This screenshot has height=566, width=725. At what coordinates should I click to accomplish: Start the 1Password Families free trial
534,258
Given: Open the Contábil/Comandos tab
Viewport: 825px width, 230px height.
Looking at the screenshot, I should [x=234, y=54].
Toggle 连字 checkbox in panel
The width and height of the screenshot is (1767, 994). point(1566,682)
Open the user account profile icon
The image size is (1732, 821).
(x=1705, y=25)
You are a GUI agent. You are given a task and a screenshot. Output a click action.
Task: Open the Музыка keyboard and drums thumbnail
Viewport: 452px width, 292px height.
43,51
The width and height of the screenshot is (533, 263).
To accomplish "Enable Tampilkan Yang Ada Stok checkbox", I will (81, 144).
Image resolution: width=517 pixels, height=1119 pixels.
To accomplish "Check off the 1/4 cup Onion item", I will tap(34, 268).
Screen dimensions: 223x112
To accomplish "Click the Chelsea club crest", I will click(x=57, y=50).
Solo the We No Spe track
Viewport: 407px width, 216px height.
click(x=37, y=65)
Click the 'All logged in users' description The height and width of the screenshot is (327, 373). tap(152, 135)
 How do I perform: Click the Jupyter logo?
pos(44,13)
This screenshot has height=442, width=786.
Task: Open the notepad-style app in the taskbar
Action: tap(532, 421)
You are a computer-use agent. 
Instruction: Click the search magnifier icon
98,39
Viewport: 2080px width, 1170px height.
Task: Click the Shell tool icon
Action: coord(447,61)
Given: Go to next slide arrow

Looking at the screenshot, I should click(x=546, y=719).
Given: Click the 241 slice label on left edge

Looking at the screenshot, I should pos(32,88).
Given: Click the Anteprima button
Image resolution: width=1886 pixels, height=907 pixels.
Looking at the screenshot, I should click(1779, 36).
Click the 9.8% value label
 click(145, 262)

——————————

* **Qué harás**: Da formato de lista JSON de cadenas a todas las entradas anteriores, con una cadena por cada línea. Omite las líneas en blanco.

* **Respuesta final**:
[
  "This screenshot has height=566, width=725. At what coordinates should I click to accomplish: Start the 1Password Families free trial",
  "534,258",
  "Given: Open the Contábil/Comandos tab",
  "Viewport: 825px width, 230px height.",
  "Looking at the screenshot, I should [x=234, y=54].",
  "Toggle 连字 checkbox in panel",
  "The width and height of the screenshot is (1767, 994). point(1566,682)",
  "Open the user account profile icon",
  "The image size is (1732, 821).",
  "(x=1705, y=25)",
  "You are a GUI agent. You are given a task and a screenshot. Output a click action.",
  "Task: Open the Музыка keyboard and drums thumbnail",
  "Viewport: 452px width, 292px height.",
  "43,51",
  "The width and height of the screenshot is (533, 263).",
  "To accomplish \"Enable Tampilkan Yang Ada Stok checkbox\", I will (81, 144).",
  "Image resolution: width=517 pixels, height=1119 pixels.",
  "To accomplish \"Check off the 1/4 cup Onion item\", I will tap(34, 268).",
  "Screen dimensions: 223x112",
  "To accomplish \"Click the Chelsea club crest\", I will click(x=57, y=50).",
  "Solo the We No Spe track",
  "Viewport: 407px width, 216px height.",
  "click(x=37, y=65)",
  "Click the 'All logged in users' description The height and width of the screenshot is (327, 373). tap(152, 135)",
  " How do I perform: Click the Jupyter logo?",
  "pos(44,13)",
  "This screenshot has height=442, width=786.",
  "Task: Open the notepad-style app in the taskbar",
  "Action: tap(532, 421)",
  "You are a computer-use agent. ",
  "Instruction: Click the search magnifier icon",
  "98,39",
  "Viewport: 2080px width, 1170px height.",
  "Task: Click the Shell tool icon",
  "Action: coord(447,61)",
  "Given: Go to next slide arrow",
  "Looking at the screenshot, I should click(x=546, y=719).",
  "Given: Click the 241 slice label on left edge",
  "Looking at the screenshot, I should pos(32,88).",
  "Given: Click the Anteprima button",
  "Image resolution: width=1886 pixels, height=907 pixels.",
  "Looking at the screenshot, I should click(1779, 36).",
  "Click the 9.8% value label",
  " click(145, 262)"
]